>>>
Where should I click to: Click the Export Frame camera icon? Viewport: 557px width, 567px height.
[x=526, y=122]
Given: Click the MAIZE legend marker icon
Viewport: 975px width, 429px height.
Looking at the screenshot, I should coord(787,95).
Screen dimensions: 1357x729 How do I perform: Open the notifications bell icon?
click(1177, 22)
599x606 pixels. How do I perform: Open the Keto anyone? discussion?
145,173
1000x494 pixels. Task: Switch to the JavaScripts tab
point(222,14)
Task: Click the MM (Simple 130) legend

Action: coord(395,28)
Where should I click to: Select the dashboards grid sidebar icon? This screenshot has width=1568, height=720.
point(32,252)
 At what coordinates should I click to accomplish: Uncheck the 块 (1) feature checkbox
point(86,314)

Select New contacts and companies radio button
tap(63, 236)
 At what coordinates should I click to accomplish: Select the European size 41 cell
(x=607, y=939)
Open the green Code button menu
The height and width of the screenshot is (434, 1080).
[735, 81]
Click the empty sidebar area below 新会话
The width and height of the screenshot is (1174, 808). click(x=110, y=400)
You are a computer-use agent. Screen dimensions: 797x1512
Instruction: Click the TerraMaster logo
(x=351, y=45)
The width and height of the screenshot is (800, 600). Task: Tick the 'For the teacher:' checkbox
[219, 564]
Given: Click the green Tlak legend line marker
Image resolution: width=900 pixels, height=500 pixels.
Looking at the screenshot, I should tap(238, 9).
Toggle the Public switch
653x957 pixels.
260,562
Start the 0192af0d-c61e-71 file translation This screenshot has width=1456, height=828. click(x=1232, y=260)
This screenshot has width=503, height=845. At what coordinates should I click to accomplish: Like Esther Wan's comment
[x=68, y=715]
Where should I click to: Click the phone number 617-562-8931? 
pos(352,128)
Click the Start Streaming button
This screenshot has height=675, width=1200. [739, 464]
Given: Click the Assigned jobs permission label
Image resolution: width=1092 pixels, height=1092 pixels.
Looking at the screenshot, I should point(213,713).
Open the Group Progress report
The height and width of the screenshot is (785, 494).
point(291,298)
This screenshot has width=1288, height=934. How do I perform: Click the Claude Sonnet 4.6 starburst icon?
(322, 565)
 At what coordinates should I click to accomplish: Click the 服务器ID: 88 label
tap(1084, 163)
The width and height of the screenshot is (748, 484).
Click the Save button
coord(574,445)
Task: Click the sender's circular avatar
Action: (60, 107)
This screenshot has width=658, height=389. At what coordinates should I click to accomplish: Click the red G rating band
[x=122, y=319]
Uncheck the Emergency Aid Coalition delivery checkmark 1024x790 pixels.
<<<
**How to complete this task**
Copy the listing above out again in its entirety, exactly as written.

**Response to the exercise**
Where should I click to: Click the Export Frame camera icon? Viewport: 557px width, 567px height.
[x=526, y=122]
Given: Click the MAIZE legend marker icon
Viewport: 975px width, 429px height.
Looking at the screenshot, I should coord(787,95).
Screen dimensions: 1357x729 How do I perform: Open the notifications bell icon?
click(1177, 22)
599x606 pixels. How do I perform: Open the Keto anyone? discussion?
145,173
1000x494 pixels. Task: Switch to the JavaScripts tab
point(222,14)
Task: Click the MM (Simple 130) legend

Action: coord(395,28)
Where should I click to: Select the dashboards grid sidebar icon? This screenshot has width=1568, height=720.
point(32,252)
 At what coordinates should I click to accomplish: Uncheck the 块 (1) feature checkbox
point(86,314)

Select New contacts and companies radio button
tap(63, 236)
 At what coordinates should I click to accomplish: Select the European size 41 cell
(x=607, y=939)
Open the green Code button menu
The height and width of the screenshot is (434, 1080).
[735, 81]
Click the empty sidebar area below 新会话
The width and height of the screenshot is (1174, 808). click(x=110, y=400)
You are a computer-use agent. Screen dimensions: 797x1512
Instruction: Click the TerraMaster logo
(x=351, y=45)
The width and height of the screenshot is (800, 600). Task: Tick the 'For the teacher:' checkbox
[219, 564]
Given: Click the green Tlak legend line marker
Image resolution: width=900 pixels, height=500 pixels.
Looking at the screenshot, I should tap(238, 9).
Toggle the Public switch
653x957 pixels.
260,562
Start the 0192af0d-c61e-71 file translation This screenshot has width=1456, height=828. click(x=1232, y=260)
This screenshot has width=503, height=845. At what coordinates should I click to accomplish: Like Esther Wan's comment
[x=68, y=715]
Where should I click to: Click the phone number 617-562-8931? 
pos(352,128)
Click the Start Streaming button
This screenshot has height=675, width=1200. [739, 464]
Given: Click the Assigned jobs permission label
Image resolution: width=1092 pixels, height=1092 pixels.
Looking at the screenshot, I should point(213,713).
Open the Group Progress report
The height and width of the screenshot is (785, 494).
point(291,298)
This screenshot has width=1288, height=934. How do I perform: Click the Claude Sonnet 4.6 starburst icon?
(322, 565)
 At what coordinates should I click to accomplish: Click the 服务器ID: 88 label
tap(1084, 163)
The width and height of the screenshot is (748, 484).
Click the Save button
coord(574,445)
Task: Click the sender's circular avatar
Action: (60, 107)
This screenshot has width=658, height=389. At what coordinates should I click to accomplish: Click the red G rating band
[x=122, y=319]
Uncheck the Emergency Aid Coalition delivery checkmark 1024x790 pixels.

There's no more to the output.